When the debate over the McCanns’ behaviour on May 3 was at its height the couple’s defenders often put forward the “modified profiling” argument.Pure profiling – the claim that the probability of involvement in a crime is scientifically linked to personality traits and evidence of past “criminality” - is, of course, a pseudo science developed largely by the Nazis and unworthy of discussion. The “modified version”, though, claims that as worthy respectable citizens, professionals even, with no background of offending, the McCanns were intrinsically less likely to have done something nasty on May 3 than “criminal types”, you know, the sort of people like God-sent Mr Hewitt or the various horror-film portraits of suspects at the Team’s press shows.
Buttressing this argument, as the somewhat unworldly Portuguese prosecutor pointed out, is the fact that the couple went on behaving as “normal” people do all through that evening. Kate McCann would have to be a wicked simulator indeed to have acted normally knowing that the child had already come to harm. And happy Gerry McCann, the loving parent who “romped” with his children and their friends, who was beside himself with shock and terror at the loss of his daughter, behaving as David Payne said “exactly” as one would expect after such a tragedy – was it really conceivable that this provincial doctor had the qualities required to initiate and put into practice a nerveless cover-up in self-defence that night?
It is an argument that has continued to appeal, though it is slightly weakened in Kate’s case by her performances when posing daily for campaign-led photo ops in the weeks after May 3, able to turn on with ease the role and expression requested by the surrounding press pack - soulful, grief stricken, determined, stoical, lost:she was, they say, a “natural”. Still, nobody recalls her behaving in a ruthless or even unloving manner prior to 2007, let alone showing the sort of Lady Macbeth-like qualities implied by the theories of the Portuguese police. No wonder that fair-minded people rightly find it hard to accept the idea of her involvement in something chilling.
And the same goes for Gerry. When had anyone ever claimed to witness the devious ruthlessness and suppression of all personal feelings needed to carry through such a plan of deception? How could someone without any experience of crime and deceit suddenly act so decisively while presenting a mask to the rest of the world?
While readers of the Cracked Mirror might pause, as the author did when writing it, at the extent of the pair’s apparent unknowability in earlier years, that is no reason to reject the argument.
But could the Truth of the Lie affair throw some light on it?
Once the book had been published the McCanns made no secret of their eventual intention to sue Amaral for libel. Quite understandable too, if they were innocent, as was an appropriate claim for damages: everyone has the right to defend a reputation under attack.
So Dr. Gerald McCann took legal action against the man who had libelled him and his wife. The manner of his doing so, however, makes one, again, pause for thought.

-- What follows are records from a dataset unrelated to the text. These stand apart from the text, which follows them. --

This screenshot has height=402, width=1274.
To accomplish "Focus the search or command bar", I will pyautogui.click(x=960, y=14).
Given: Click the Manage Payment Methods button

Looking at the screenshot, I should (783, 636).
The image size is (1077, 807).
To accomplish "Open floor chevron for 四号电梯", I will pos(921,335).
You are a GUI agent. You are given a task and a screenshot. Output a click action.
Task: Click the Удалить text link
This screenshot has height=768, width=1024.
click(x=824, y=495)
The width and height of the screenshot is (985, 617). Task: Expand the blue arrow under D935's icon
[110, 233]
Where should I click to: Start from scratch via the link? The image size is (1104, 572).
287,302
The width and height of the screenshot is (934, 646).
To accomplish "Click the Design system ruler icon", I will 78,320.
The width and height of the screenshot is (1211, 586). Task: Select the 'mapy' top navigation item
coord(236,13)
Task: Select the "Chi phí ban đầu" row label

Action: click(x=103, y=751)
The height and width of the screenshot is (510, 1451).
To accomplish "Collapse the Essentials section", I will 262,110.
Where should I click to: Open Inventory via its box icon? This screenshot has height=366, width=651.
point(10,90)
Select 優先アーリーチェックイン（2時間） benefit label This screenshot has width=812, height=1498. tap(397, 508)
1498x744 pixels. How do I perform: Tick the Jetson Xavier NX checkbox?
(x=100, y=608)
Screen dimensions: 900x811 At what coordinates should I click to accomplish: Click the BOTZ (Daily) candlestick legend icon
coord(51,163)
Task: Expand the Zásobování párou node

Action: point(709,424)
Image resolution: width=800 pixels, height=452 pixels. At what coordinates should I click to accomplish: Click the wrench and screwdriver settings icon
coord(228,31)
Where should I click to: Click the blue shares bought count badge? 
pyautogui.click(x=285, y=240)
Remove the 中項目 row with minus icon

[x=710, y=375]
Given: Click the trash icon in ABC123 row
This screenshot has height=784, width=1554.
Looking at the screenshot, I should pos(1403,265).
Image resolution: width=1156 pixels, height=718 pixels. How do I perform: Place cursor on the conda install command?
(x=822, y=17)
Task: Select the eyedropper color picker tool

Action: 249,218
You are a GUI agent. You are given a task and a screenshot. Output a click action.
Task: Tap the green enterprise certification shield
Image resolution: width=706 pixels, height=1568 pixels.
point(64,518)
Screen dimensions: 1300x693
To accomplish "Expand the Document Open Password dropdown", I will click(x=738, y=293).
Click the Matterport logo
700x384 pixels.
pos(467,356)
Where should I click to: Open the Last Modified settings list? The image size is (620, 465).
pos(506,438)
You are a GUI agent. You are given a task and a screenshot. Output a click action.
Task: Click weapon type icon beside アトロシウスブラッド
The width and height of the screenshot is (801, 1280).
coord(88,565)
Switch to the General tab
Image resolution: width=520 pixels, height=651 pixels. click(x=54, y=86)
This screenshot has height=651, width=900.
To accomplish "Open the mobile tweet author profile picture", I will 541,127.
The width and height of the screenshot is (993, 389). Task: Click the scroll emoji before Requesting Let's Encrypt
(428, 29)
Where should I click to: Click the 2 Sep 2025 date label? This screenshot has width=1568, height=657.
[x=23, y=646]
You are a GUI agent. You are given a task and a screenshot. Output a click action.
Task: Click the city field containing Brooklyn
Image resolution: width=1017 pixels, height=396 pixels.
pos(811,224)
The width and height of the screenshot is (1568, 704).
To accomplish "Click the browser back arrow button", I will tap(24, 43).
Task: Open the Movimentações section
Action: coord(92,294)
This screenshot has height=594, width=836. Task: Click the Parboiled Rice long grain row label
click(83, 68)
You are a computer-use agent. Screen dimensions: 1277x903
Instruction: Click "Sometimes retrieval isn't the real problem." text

The parents were frank, via nice Ed “expunge it” Smethurst, that they would seek an injunction in Portugal to silence his claims, preparatory to a full libel hearing. But there was no hint of the intensity of the coming attack: instead there was deception, deliberately implying that their aims were moderate and defensive. “The intention,” said their spokesman in May 2009, “in suing Mr Amaral is simply to censure him.He has been publicising his book across Europe and they just think enough is enough.”
In western societies a libel case is normally about the future suppression of the libel and financial restitution: it is about withdrawal and compensation. The concept of personal retribution and vengeance for a non-criminal libel is not normally part of European law. But the actual writ, as revealed in July, was certainly heading that way, not at all a matter of mere censure. Apart from claiming a list of mental and physical ailments, apparently attributable to Amaral, that, if true, would have made them unfit for work, even on the Oprah show, they wanted upwards of a million in damages and, as the lawyer Duarte made clear, Amaral should be “punished.”
And when the injunction was eventually granted at the second attempt it was unprecedented, as we know, in the extremism of its attack on Amaral and his family’s liberties rather than a “silencing” of his claims. The McCanns had explicitly worked on and asked for these measures while, for public consumption, remaining silent about their demands. Quite a performance and even Amaral himself, who has seen plenty of aggression and deviousness in his career, was taken aback by the extent and venom of the onslaught.
No, we are not about to get the violin out for Goncalo Amaral. Yes, people can argue that Amaral deserved what he got. But the question here, whichever side one supports, is what does the history of the McCanns versus Amaral tell us about Gerry McCann, his abilities and his “profile”?
It is unarguable that the legal means adopted by McCann against Amaral have involved lies and deception (“we only wish to censure” “we’re here in Portugal to build bridges”), secrecy (masking the extreme nature of his demands until the injunction was granted in September), ruthlessness (obviously) and indifference to human feeling (the known grief and pain caused to Amaral’s wife in particular).
So which profile of McCann does this performance fit – the clean and harmless cardiologist of fond remembrance, “Good old Gerry”, or someone quite different, someone with a talent for secrecy, ruthlessness and indifference to human feeling when self-defence is involved?